Вечером за пятьдесят километров от города мы останавливаемся в глухом лесу вместе с саперами. «Здесь не разминировано еще с войны, — предупреждает всех саперный майор, — прошу от палаток далеко не отходить, по возможности прекратить вообще хождения». В нашей палатке разместился почти весь взвод. Ротный где-то совещается с сержантами, а я, Вовик и Шурик укладываемся на гору лапника у края палатки. Так надежней: от печки все равно отгонят, тем более что старшина Кормушин несколько раз предупреждал, что у печки — место для ротного.
— Не везет мне в жизни с головными уборами, — вздыхает в темноте Шурик. — Не везет, ну включительно! Это что, думаешь, первый случай? Если посчитать — пальцев не хватит! Ветром с меня сдувало — тыщу раз. И все прямо под машину. Или же в лужу, в самую грязь. Один раз шляпа у меня была законная! Зеленая, велюровая, у нас из-за них в магазине дрались, одному два ребра сломали. Так в эту шляпу мамаша в темноте полтора литра молока влила, с крынкой спутала. Ну а уж после молока какой вид? Сам посуди. Ну, сключительная шляпа была!
А один раз я за одной девицей в селе ударялся. Дело прошлое, девка была ну сключительная! В розовой кофте ходила и на личность ничего была! Я к ней и на танцах, и в клубе, а она ни в какую не дается. Я, говорит, не тронутая и не дам. А у меня, дело прошлое, было жуткое подозрение, что она гуляет с одним парнем, Федей Гробом из второй бригады. Ну, я, конечно, на силу не налагаю, раз нетронутая.
Однако ж выследил я их. В то время как раз мне брательник из Ленинграда кепочку привез такую серую, козырек резиновый, гнется, а не ломается. Ну вот, после танцев пошли они гулять, а я по бурьянам, как разведчик, за ними слежу. В овражек они зашли, то да се, он ей и двух слов не сказал, слышу, уже началось! Ох, думаю, вражья сила, я с тобой завтра поразговариваю! Лежу рядом с ними, а внутри весь кипю!

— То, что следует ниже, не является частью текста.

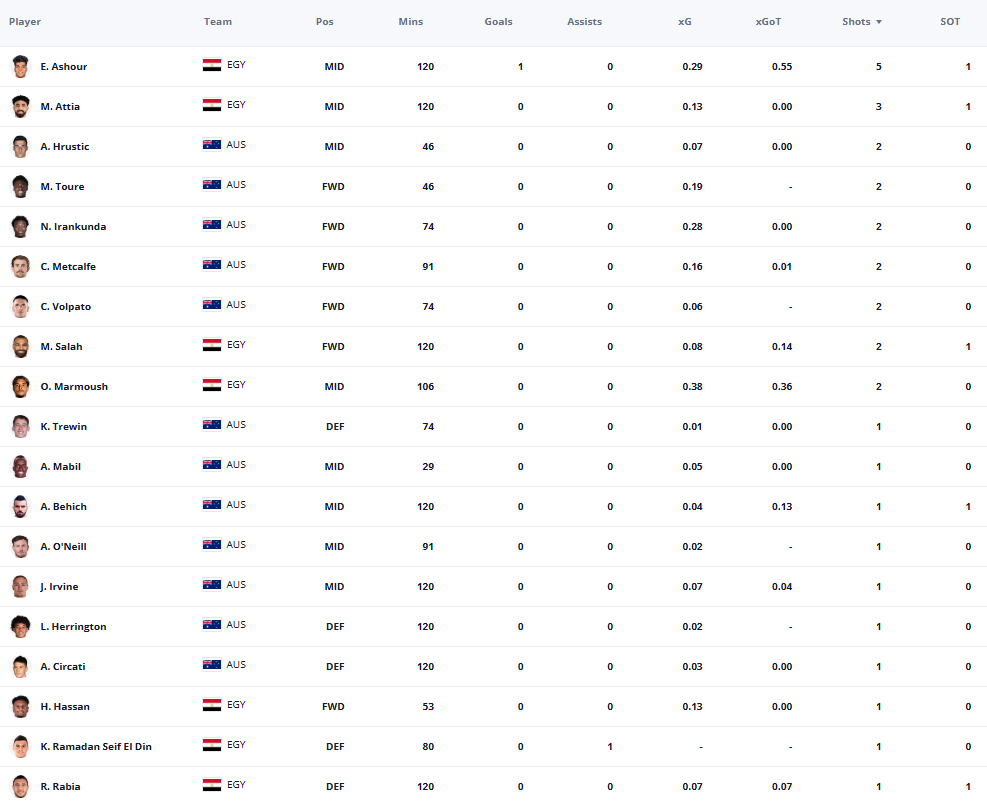987x806 pixels.
Task: Click E. Ashour's player avatar
Action: tap(20, 66)
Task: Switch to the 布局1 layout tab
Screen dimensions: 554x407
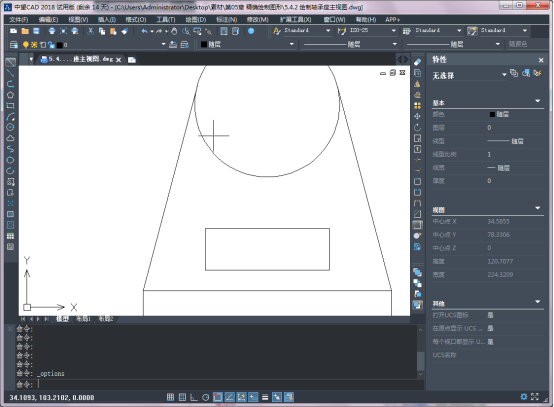Action: (x=83, y=319)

Кончили они свое дело, она встала, юбочку поправляет, а он, конечно, шагнул в сторонку и поливает. И прямо на меня. На голову, на плечи. На кепочку ленинградскую! Хоть бы помахивал — нет, прямо прицельно лупит! Дело прошлое, думал — умру от гнева. Он еще потрусил на меня, и пошли они в село, как ни в чем не бывало, а я встал, весь трясусь, побежал к пруду мыться. Ну и, конечно, кепочка ленинградская форму свою потеряла после этого случая и стала мала. Вот неприятность! Месяц я мрачный ходил. Потому что по голове была кепочка в самый аккурат!
— Ну а что ж с твоим романом дальше стало? — спросил я.
— С каким романом? С девицей гробовской? Да я на нее и смотреть перестал после того случая. Она даже сама раз ко мне в столовой подходит: что это ты, Шурик, на меня никакого внимания перестал обращать? А я говорю — обращал, хватит! А Федьку Гроба встретил — ты, говорю, Федька, мне на глаза не попадайся. Искалечу. Он шары вылупил — ты что? Ничего, говорю, сказал, и точка. Ты характер мой знаешь. Ушел он, конечно, в недоумении. Потому что не мог я ему всей причины изложить…
— Ну, а настоящую любовь ты встречал в своей жизни? — строго спросил Вовик.
— Почему ж не встречать, — откликнулся Шурик, — встречал. Раза четыре. Меня две женщины вообще просили сделать сына безвозмездно. Ну мне это, конечно, плев дело, но ведь замучают алиментами. Это она только сейчас говорит, что безвозмездно, а потом в суд подаст, и будь здоров. На краю света сыщут.